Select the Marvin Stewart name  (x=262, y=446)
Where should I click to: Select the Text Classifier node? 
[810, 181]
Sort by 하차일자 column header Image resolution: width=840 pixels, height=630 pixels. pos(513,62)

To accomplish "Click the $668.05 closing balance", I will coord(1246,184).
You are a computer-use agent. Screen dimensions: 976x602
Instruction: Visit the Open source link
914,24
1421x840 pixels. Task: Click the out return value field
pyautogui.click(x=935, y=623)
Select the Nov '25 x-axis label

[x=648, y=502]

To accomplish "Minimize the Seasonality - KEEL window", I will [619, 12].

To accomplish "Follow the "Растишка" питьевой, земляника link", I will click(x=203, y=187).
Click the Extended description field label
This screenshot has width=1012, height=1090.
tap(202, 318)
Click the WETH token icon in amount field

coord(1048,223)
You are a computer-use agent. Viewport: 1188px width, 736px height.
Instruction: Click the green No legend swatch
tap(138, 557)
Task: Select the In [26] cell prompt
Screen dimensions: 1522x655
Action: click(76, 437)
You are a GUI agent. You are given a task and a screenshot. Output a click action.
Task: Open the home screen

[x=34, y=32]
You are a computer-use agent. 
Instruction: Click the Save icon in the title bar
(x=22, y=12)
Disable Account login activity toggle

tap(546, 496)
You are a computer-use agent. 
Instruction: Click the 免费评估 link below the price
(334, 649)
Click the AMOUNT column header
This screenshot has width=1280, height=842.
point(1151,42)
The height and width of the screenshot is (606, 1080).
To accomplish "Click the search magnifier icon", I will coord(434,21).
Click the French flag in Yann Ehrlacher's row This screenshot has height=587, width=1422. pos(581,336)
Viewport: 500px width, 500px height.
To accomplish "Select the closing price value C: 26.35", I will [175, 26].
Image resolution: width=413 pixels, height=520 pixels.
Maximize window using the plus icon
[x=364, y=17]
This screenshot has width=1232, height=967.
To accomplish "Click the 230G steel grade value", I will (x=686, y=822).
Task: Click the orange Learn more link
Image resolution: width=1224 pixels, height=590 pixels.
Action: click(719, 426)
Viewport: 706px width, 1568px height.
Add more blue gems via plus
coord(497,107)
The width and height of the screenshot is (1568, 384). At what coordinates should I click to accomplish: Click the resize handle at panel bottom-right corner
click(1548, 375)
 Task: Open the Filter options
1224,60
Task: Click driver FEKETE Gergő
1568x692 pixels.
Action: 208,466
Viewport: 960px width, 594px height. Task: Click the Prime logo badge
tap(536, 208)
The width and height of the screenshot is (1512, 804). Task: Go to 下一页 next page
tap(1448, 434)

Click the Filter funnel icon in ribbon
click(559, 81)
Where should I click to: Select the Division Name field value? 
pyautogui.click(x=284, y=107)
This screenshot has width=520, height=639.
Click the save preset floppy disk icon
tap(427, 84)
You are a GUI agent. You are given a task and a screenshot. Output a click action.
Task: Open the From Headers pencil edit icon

__________

> WORK INSTRUCTION:
From the line that contains "Task: Click driver FEKETE Gergő" through the last line of the records above, copy every line exactly and leave out the rest.

> WRITTEN RESPONSE:
Task: Click driver FEKETE Gergő
1568x692 pixels.
Action: 208,466
Viewport: 960px width, 594px height. Task: Click the Prime logo badge
tap(536, 208)
The width and height of the screenshot is (1512, 804). Task: Go to 下一页 next page
tap(1448, 434)

Click the Filter funnel icon in ribbon
click(559, 81)
Where should I click to: Select the Division Name field value? 
pyautogui.click(x=284, y=107)
This screenshot has width=520, height=639.
Click the save preset floppy disk icon
tap(427, 84)
You are a GUI agent. You are given a task and a screenshot. Output a click action.
Task: Open the From Headers pencil edit icon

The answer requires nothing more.